→ **Selected passage**:

Here’s another scandal that Donald Trump doesn’t want you to know about, and it doesn’t involve Adolf Hitler, Jeffrey Epstein or Jan. 6. No, this one involves you — specifically, your retirement.

More than 67 million Americans collect Social Security benefits, including roughly 54 million retired workers. Millions more expect — or at least hope — the program will be there when they grow old. Most retirees depend heavily on Social Security for their income; between 10 million and 16 million older Americans would be in poverty without it, according to the Center on Budget and Policy Priorities. The program disproportionately helps lower-income Americans, women and people of color.

And here’s the scandal: If implemented, Trump’s economic proposals could bankrupt this vital, popular program within six years.

Every one of Trump’s favorite ideas in this campaign would accelerate Social Security’s time to insolvency.

First, a brief explainer: Social Security funds its benefits with payroll taxes on working-age Americans. After a bipartisan funding deal in 1983, the program ran a surplus every year for nearly three decades, building up its trust fund for the retirement of the baby boomers. But in 2021, Social Security started to run a deficit. The Congressional Budget Office projects that the trust fund will run out before 2035. At that point, benefits will immediately shrink by more than 20%, around $400 per month per recipient on average.

This impending crisis, fortunately, is solvable. Vice President Kamala Harris has proposed raising revenue by increasing taxes on Americans who make over $400,000 annually. Sen. Bernie Sanders’ Social Security Expansion Act — which Harris co-sponsored as a senator — would go even further: Income over $250,000, as well as business and investment income, would become subject to the payroll tax (currently, payroll tax income is capped at $168,000, so even, say, Jeff Bezos pays no taxes on his income beyond that). These adjustments would make the program solvent for decades, benefits would increase by $200 a month and just 7% of Americans would see their taxes go up. And unlike many tax increases, this one is popular with voters.

Trump has not explained how he would keep Social Security solvent. Worse yet, according to a new analysis from the Committee for a Responsible Federal Budget, every one of Trump’s favorite ideas in this campaign would accelerate Social Security’s time to insolvency and increase the resulting cuts to benefits.

→ **Entries**:
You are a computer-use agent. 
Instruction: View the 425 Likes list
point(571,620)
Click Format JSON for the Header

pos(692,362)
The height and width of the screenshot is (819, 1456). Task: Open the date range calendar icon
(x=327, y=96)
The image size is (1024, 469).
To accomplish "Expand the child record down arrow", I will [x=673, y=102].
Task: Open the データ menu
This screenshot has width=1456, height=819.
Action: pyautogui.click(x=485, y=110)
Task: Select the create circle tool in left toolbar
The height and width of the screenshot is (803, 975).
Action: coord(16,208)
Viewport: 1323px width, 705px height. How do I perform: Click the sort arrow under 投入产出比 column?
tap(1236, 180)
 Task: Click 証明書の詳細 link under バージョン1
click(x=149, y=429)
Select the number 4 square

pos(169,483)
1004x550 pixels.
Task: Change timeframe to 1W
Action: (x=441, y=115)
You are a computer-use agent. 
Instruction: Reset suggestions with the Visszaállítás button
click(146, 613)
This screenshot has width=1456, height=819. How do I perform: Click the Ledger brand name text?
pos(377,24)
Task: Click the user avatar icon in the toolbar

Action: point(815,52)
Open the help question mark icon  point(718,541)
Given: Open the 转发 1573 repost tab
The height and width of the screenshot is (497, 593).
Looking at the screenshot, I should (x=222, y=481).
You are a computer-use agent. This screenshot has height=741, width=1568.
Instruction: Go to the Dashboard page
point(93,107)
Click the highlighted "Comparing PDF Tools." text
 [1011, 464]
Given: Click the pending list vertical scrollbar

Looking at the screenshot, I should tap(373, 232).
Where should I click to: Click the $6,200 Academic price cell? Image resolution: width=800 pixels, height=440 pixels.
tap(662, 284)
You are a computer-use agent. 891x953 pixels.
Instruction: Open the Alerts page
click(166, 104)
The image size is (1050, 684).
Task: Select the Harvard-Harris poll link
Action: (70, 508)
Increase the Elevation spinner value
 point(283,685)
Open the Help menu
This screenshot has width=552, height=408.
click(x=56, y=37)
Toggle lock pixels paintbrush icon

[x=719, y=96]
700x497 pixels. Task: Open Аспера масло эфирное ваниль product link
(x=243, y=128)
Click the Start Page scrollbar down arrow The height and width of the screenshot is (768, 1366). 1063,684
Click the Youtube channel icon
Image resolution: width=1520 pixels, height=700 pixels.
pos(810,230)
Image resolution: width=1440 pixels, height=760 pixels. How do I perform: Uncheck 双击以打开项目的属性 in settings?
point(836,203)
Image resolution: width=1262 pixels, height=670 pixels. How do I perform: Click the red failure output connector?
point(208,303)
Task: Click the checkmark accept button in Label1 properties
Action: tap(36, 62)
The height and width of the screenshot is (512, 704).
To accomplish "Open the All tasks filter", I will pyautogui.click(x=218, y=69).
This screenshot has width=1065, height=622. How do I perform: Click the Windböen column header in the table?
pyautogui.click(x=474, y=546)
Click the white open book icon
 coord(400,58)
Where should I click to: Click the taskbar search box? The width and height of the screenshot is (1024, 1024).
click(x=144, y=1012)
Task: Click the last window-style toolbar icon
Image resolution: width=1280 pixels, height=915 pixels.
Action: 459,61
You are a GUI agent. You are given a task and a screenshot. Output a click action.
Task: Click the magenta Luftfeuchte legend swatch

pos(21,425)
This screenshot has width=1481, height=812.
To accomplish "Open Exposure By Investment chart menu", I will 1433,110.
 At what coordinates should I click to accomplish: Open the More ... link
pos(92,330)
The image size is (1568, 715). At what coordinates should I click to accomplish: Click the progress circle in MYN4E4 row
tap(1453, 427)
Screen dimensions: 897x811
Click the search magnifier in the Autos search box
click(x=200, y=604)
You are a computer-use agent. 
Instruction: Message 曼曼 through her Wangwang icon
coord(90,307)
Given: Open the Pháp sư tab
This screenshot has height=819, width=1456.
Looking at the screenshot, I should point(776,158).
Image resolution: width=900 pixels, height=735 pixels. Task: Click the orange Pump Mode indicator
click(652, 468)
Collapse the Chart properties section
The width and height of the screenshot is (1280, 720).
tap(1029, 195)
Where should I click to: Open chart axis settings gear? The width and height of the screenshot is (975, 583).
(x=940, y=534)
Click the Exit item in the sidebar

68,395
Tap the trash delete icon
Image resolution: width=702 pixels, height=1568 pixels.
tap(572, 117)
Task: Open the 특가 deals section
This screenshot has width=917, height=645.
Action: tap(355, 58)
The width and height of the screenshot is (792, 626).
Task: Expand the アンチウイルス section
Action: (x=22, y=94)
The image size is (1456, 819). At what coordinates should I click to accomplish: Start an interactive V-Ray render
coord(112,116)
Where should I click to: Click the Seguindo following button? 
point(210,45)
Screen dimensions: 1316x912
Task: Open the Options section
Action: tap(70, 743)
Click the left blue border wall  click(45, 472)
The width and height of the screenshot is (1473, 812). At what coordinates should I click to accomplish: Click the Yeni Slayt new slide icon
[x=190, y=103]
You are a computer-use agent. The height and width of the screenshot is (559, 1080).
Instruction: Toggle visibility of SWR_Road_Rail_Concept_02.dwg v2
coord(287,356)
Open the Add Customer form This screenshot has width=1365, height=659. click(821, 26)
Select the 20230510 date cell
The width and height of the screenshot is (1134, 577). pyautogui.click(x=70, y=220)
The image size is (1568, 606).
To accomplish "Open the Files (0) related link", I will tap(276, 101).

→ **Problem details**:
Reproduce the Social Security passage word for word, between "Here’s another scandal" and "within six years.", inclusive. You can set the records aside, since none of the work depends on them.

→ **Written solution**:
Here’s another scandal that Donald Trump doesn’t want you to know about, and it doesn’t involve Adolf Hitler, Jeffrey Epstein or Jan. 6. No, this one involves you — specifically, your retirement.

More than 67 million Americans collect Social Security benefits, including roughly 54 million retired workers. Millions more expect — or at least hope — the program will be there when they grow old. Most retirees depend heavily on Social Security for their income; between 10 million and 16 million older Americans would be in poverty without it, according to the Center on Budget and Policy Priorities. The program disproportionately helps lower-income Americans, women and people of color.

And here’s the scandal: If implemented, Trump’s economic proposals could bankrupt this vital, popular program within six years.